* Task *
Beginning at the line that mentions "Instruction: Click empty", retype the rest of the records below exactly. Pictures are not part of the copy.

* Listed entries *
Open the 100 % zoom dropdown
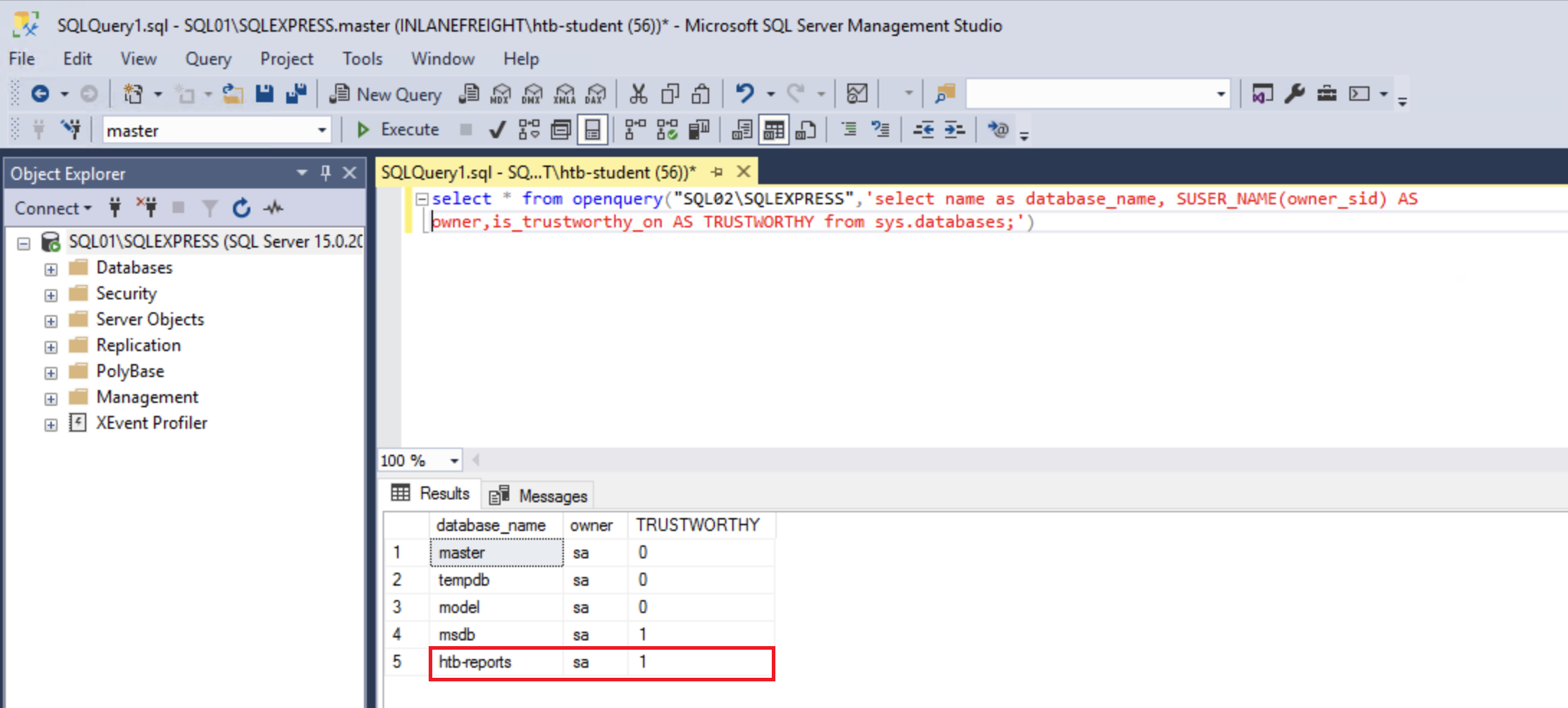 [454, 460]
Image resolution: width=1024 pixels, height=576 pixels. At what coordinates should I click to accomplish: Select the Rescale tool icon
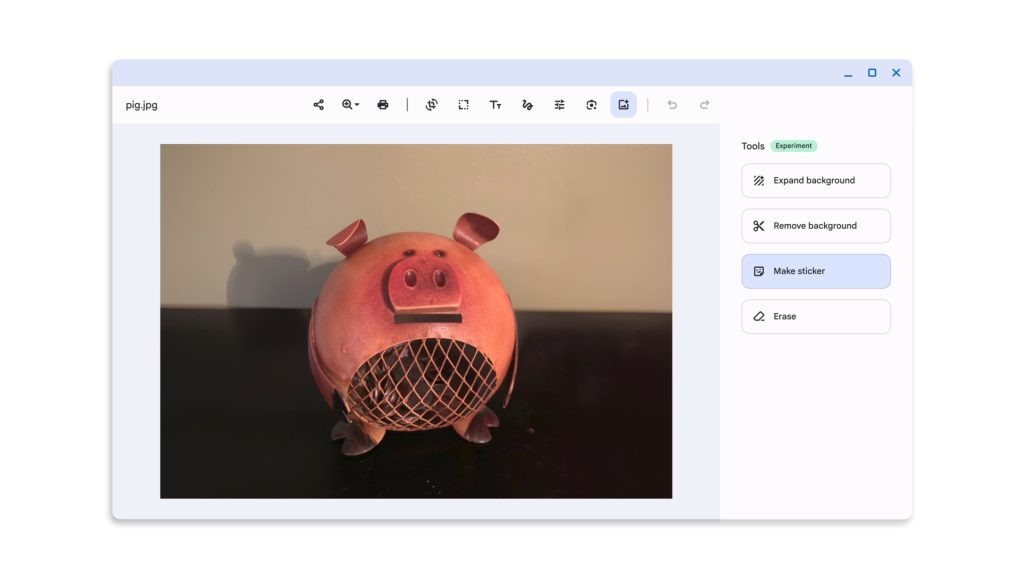(464, 105)
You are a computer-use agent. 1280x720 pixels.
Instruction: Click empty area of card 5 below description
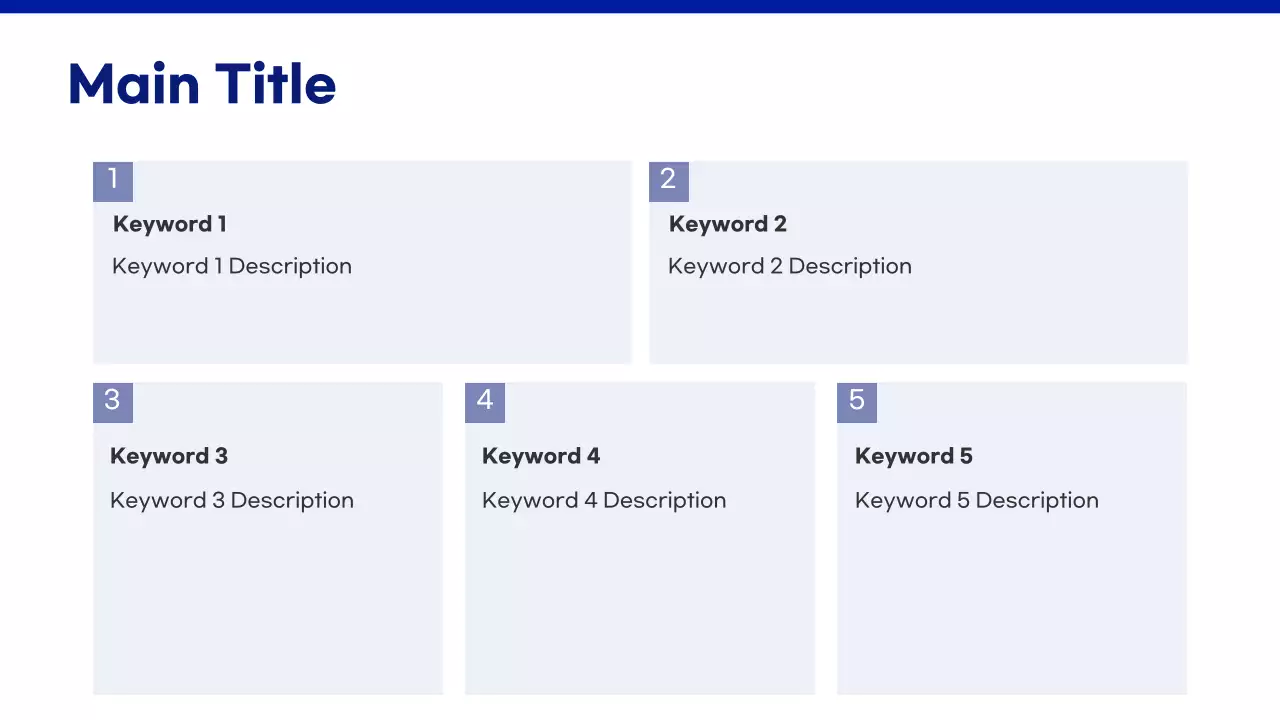pos(1012,610)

* Reply *
Instruction: Click empty area of card 5 below description
pos(1012,610)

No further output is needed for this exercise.